Topline
George Lucas, the billionaire filmmaker behind massive franchises like “Star Wars” and “Indiana Jones,” set an opening date of September 2026 for the Lucas Museum of Narrative Art, a Los Angeles museum that will boast thousands of famous artworks and archival items from Lucas’s filmmaking career.
A drone view of the Lucas Museum of Narrative Art in Los Angeles. (Photo by Eric Thayer/Los Angeles Times via Getty Images)
Los Angeles Times via Getty Images
Key Facts
The Lucas Museum of Narrative Art reportedly cost $1 billion, which Lucas funded, including the costs of construction, his art and an endowment of at least $400 million, according to the Los Angeles Times.
The museum will open to the public on Sept. 22, 2026, it announced Wednesday afternoon, more than a decade after Lucas first pitched the idea of constructing an art museum.
The art museum will span 300,000 square feet and house more than 40,000 works in its permanent collection, according to a press release, including works by artists like Norman Rockwell, Frida Kahlo and Beatrix Potter.
Costumes, props, concept art and more works from Lucas’s films will also be housed in the museum, and although the release did not note which films would be represented, Lucas is best known for writing, directing and producing the “Star Wars” and “Indiana Jones” franchises, as well as the Oscar-nominated “American Graffiti.”
The museum will span 35 galleries, two theaters, a library, restaurant, retail store and green space in Los Angeles’ Exposition Park.
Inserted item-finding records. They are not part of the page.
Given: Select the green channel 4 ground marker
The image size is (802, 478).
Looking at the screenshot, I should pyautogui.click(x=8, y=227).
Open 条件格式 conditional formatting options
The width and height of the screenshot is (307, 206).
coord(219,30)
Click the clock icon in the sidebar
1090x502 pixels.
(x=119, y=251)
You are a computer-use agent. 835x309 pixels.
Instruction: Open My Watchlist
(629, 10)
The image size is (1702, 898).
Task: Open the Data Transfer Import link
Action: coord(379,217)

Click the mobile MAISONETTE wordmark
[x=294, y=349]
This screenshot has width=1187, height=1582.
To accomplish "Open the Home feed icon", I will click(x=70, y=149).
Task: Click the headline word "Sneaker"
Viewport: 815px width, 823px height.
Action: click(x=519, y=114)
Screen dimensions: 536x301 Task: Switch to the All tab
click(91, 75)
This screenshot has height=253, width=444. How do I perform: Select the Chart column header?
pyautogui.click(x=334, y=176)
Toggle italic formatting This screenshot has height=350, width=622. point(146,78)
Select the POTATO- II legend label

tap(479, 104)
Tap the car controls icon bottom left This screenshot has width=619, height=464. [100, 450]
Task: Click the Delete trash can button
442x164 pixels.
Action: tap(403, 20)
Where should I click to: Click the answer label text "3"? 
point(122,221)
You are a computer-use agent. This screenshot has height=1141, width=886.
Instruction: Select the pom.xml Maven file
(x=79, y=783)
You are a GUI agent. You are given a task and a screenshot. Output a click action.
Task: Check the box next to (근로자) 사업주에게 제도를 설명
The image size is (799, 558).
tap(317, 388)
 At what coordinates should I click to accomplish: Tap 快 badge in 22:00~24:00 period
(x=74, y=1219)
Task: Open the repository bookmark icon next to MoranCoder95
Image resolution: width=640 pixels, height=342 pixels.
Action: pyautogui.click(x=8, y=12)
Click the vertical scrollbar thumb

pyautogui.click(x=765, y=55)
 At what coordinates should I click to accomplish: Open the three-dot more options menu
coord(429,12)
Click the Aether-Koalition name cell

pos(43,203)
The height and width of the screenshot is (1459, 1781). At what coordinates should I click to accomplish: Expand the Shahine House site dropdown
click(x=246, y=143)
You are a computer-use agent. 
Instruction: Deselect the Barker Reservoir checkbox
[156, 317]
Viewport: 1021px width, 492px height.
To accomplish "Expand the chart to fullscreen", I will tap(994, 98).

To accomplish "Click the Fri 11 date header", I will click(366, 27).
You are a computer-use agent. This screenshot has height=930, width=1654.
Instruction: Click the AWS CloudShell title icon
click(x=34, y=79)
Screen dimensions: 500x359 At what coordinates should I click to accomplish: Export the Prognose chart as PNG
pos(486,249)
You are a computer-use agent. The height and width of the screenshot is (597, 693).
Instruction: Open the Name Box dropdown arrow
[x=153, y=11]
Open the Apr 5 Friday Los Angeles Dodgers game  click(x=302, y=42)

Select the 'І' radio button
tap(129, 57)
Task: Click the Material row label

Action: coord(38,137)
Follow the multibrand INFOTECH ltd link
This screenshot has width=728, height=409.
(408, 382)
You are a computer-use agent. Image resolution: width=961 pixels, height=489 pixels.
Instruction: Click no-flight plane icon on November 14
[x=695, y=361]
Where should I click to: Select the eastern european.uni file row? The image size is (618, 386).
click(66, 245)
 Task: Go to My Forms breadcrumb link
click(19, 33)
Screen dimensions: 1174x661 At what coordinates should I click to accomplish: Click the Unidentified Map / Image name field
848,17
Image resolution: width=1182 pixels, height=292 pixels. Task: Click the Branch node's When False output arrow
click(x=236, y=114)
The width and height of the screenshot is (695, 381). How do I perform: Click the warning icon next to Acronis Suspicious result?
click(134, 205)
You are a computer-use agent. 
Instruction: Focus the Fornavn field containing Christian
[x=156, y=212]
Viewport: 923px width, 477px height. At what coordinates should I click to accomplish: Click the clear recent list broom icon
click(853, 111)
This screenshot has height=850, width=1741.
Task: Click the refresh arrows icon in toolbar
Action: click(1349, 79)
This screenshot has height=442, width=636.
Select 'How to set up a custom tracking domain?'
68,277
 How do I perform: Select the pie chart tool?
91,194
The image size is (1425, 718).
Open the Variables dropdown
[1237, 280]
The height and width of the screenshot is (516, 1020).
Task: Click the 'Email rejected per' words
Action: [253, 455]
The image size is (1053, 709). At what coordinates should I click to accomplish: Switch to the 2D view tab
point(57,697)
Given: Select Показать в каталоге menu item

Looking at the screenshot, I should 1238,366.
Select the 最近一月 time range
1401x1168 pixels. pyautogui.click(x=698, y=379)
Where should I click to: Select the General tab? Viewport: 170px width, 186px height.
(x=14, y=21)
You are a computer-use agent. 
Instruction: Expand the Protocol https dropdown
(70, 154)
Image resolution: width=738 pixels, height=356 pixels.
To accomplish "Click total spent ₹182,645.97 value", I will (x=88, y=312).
The museum features a futuristic design and has drawn comparisons to a spacecraft, and architect Kush Parekh, who worked on the project, previously told the Los Angeles Times the design was inspired by “landscapes of myths and movies” and taking visitors on a “journey through space.”
Key Background
Lucas reportedly first pitched the idea of an art museum in San Francisco in 2013 but was eventually rejected by the Presidio Trust, which oversees the city’s Presidio of San Francisco park. He then reportedly set sights on Chicago with the help of his wife, Mellody Hobson, CEO of the Chicago-based Ariel Investments, but Lucas abandoned the plan once preservationist group Friends of the Parks fought him in court. After reneging on Chicago, Hobson asked Lucas whether it was worth continuing the museum project, the Wall Street Journal reported, to which Lucas said: “I am building this museum in my lifetime!” He finally settled on Los Angeles in 2017 and broke ground in 2018, but the museum was held up by a series of delays, including a halt in construction during the COVID-19 pandemic and lingering delays over supply chain issues. Hobson again helped Lucas secure the Los Angeles location, the Journal reported, courting then-Mayor Eric Garcetti and framing the project as a positive for the community, which has 18 low-income schools in the surrounding area. Garcetti told the Los Angeles Times in 2017 the museum was to create tens of thousands of construction jobs and more than one thousand permanent jobs upon opening, which he called a “lowball” estimate. “People will visit from around the world to see the original Darth Vader mask and Norman Rockwell paintings,” Garcetti said.